Stem cell-based regenerative therapy is considered a promising cellular therapeutic approach for the patients with incurable brain diseases. Mesenchymal stem cells (MSCs) represent an attractive cell source for regenerative medicine strategies for the treatment of the diseased brain. Previous studies have shown that these cells improve behavioral deficits in animal models of neurological disorders such as Parkinsons and Huntingtons diseases. In the current study, we examined the capability of intracerebral human MSCs transplantation (medial pre-frontal cortex) to prevent the social impairment displayed by mice after withdrawal from daily phencyclidine (PCP) administration (10 mg kg−1 daily for 14 days). Our results show that MSCs transplantation significantly prevented the PCP-induced social deficit, as assessed by the social preference test. In contrast, the PCP-induced social impairment was not modified by daily clozapine treatment. Tissue analysis revealed that the human MSCs survived in the mouse brain throughout the course of the experiment (23 days). Significantly increased cortical brain-derived neurotrophic factor levels were observed in the MSCs-treated group as compared with sham-operated controls. Furthermore, western blot analysis revealed that the ratio of phosphorylated Akt to Akt was significantly elevated in the MSCs-treated mice compared with the sham controls. Our results demonstrate that intracerebral transplantation of MSCs is beneficial in attenuating the social deficits induced by sub-chronic PCP administration. We suggest a novel therapeutic approach for the treatment of schizophrenia-like negative symptoms in animal models of the disorder.

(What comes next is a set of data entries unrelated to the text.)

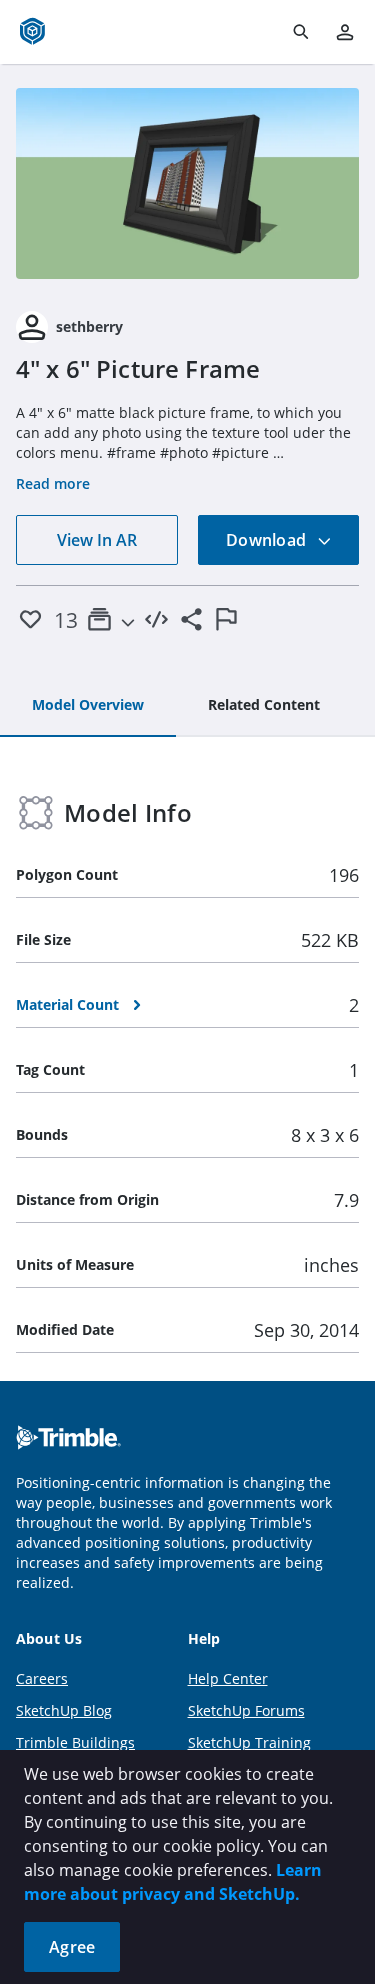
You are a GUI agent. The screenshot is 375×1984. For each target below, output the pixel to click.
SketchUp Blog (64, 1710)
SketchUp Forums (246, 1710)
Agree (72, 1947)
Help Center (228, 1678)
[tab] (88, 706)
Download (268, 540)
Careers (42, 1678)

Mesenchymal Stem Cell Transplantation Promotes Neurogenesis and Ameliorates Autism Related Behaviors in BTBR Mice

Autism spectrum disorders (ASD) are characterized by social communication deficits, cognitive rigidity, and repetitive stereotyped behaviors. Mesenchymal stem cells (MSC) have a paracrine regenerative effect, and were speculated to be a potential therapy for ASD. The BTBR inbred mouse strain is a commonly used model of ASD as it demonstrates robust behavioral deficits consistent with the diagnostic criteria for ASD. BTBR mice also exhibit decreased brain‐derived neurotrophic factor (BDNF) signaling and reduced hippocampal neurogenesis. In the current study, we evaluated the behavioral and molecular effects of intracerebroventricular MSC transplantation in BTBR mice. Transplantation of MSC resulted in a reduction of stereotypical behaviors, a decrease in cognitive rigidity and an improvement in social behavior. Tissue analysis revealed elevated BDNF protein levels in the hippocampus accompanied by increased hippocampal neurogenesis in the MSC‐transplanted mice compared with sham treated mice. This might indicate a possible mechanism underpinning the behavioral improvement. Our study suggests a novel therapeutic approach which may be translatable to ASD patients in the future. Autism Res 2015.